Given problem: Repeat every line of the records below word for word, leaving out the pictures.

__________

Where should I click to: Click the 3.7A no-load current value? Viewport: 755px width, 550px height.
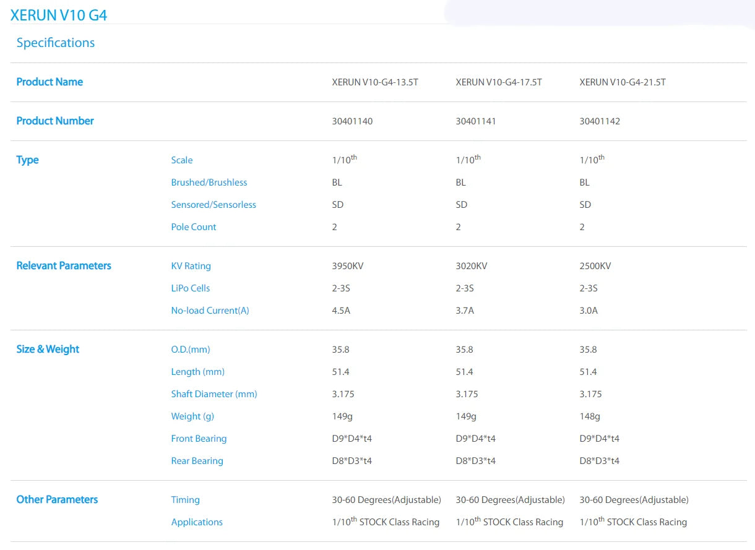click(465, 311)
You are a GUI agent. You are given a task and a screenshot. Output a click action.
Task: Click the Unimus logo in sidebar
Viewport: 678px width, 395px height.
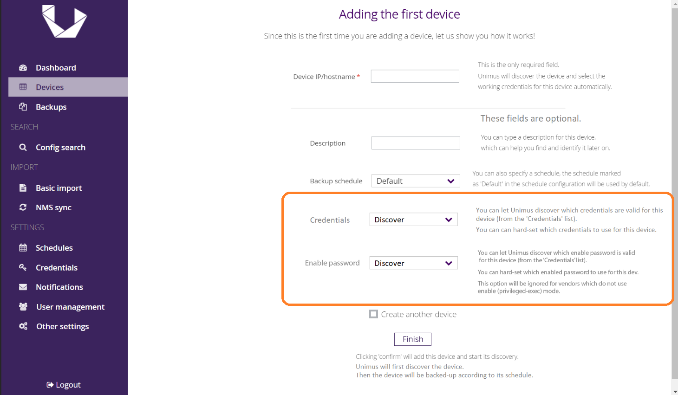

__________

Task solution:
Where should I click to: Click the 3.7A no-load current value? Viewport: 755px width, 550px height.
click(465, 311)
You are a GUI agent. You are given a task and a screenshot. Output a click action.
Task: Click the Unimus logo in sidebar
Viewport: 678px width, 395px height.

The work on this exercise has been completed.